I believe we called him Percy. He was a handsome young Hereford who came from a ranch in Connell, Washington. Talk about primped, you could eat off him he was so clean and pretty. Blow-dried, in fact. That's what you do to make young bulls have the proper "butts, guts and nuts appearance."
You want 'em to have a nice big barrel and a big rear end, cuz if they have those attributes, they're gonna produce little babies with at least the butts and guts. We certainly wouldn't want our little heifers to have those nuts now, would we? Furthermore, anyone who's ever eaten a nice beef steak should know the importance of the guts and the butts. More of each means more juicy red meat on those bones.
Now, let's get to the nuts of this situation and back to Percy. My folks brought him home, and we all admired his large frame and big rear end. We figured Percy would make a wonderful outcross for our Ponderay Hereford ladies like Millie or Mary Elephant. Their huge frames mixed with his could mean nothing but plate-sized rib steaks and pan-sized rounds coming off the next generation.
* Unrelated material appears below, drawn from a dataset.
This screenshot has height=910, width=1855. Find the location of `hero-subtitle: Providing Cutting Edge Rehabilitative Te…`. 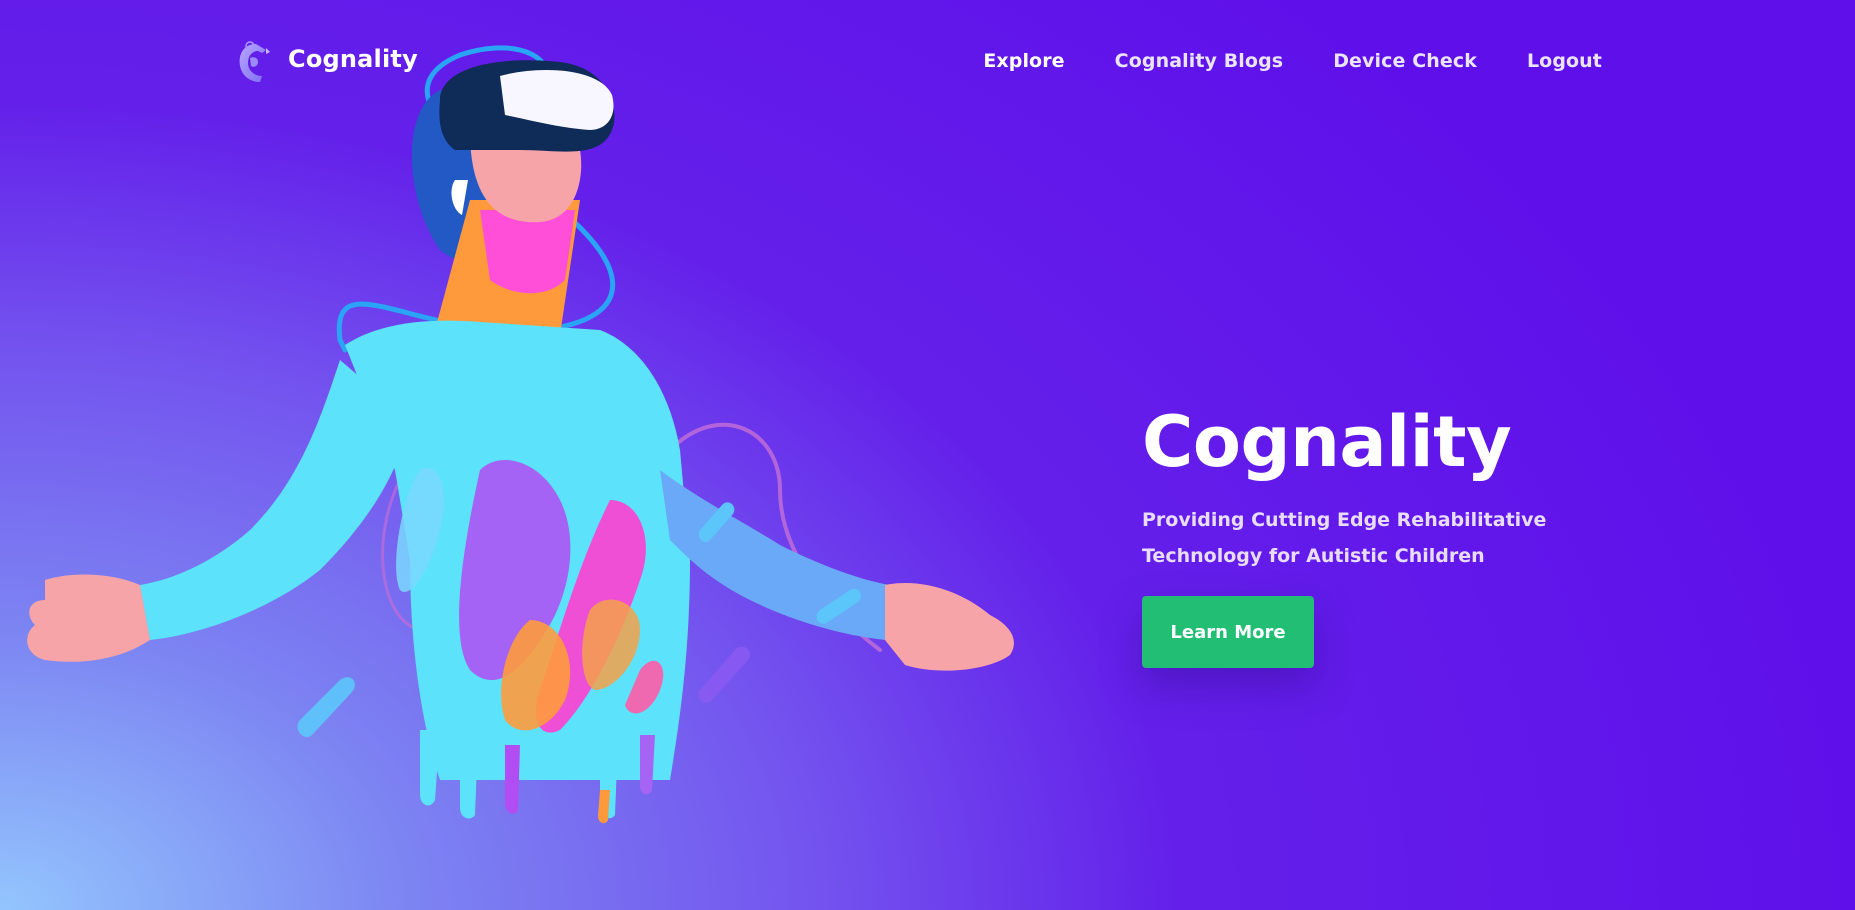

hero-subtitle: Providing Cutting Edge Rehabilitative Te… is located at coordinates (1344, 538).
We kept Percy in a barnyard pen until early summer after the cows had calved. Then, my dad turned him out to do his thing. When summer was nearly over and Millie and Mary Elephant were still passionately interested in romance, we got to wondering about Percy.
Seems the bull sale officials didn't do the intricate measurements back then. Upon inspection, Big Percy certainly had the guts and butt all right, but his abundant qualities up above kinda hid the fact that his scrotum measured more the size of Yakima-valley apricot. He just wasn't getting the job done. All he wanted to do was eat and lounge out there in the pasture.
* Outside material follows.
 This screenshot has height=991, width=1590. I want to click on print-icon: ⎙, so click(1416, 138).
His harem, however, was getting pretty frustrated. It kinda frustrated my folks too cuz they had to go back down there to Connell and tell his former owners that the bull just didn't have it. So, Percy later returned to Connell, and the folks brought a new bull---which would never make the hunk centerfold in Bulls Illustrated, but he must have had what it took. Every cow had a calf later than usual the next year.
Yup, I've known bulls, and I know from past experience, that you just can't always judge a bull by his blow-dried cover-up. Like anything in this life, there are more dimensions and you've gotta check 'em out.
Even when you don't have to ask, "Where's the beef?" you may have wonder about the nuts.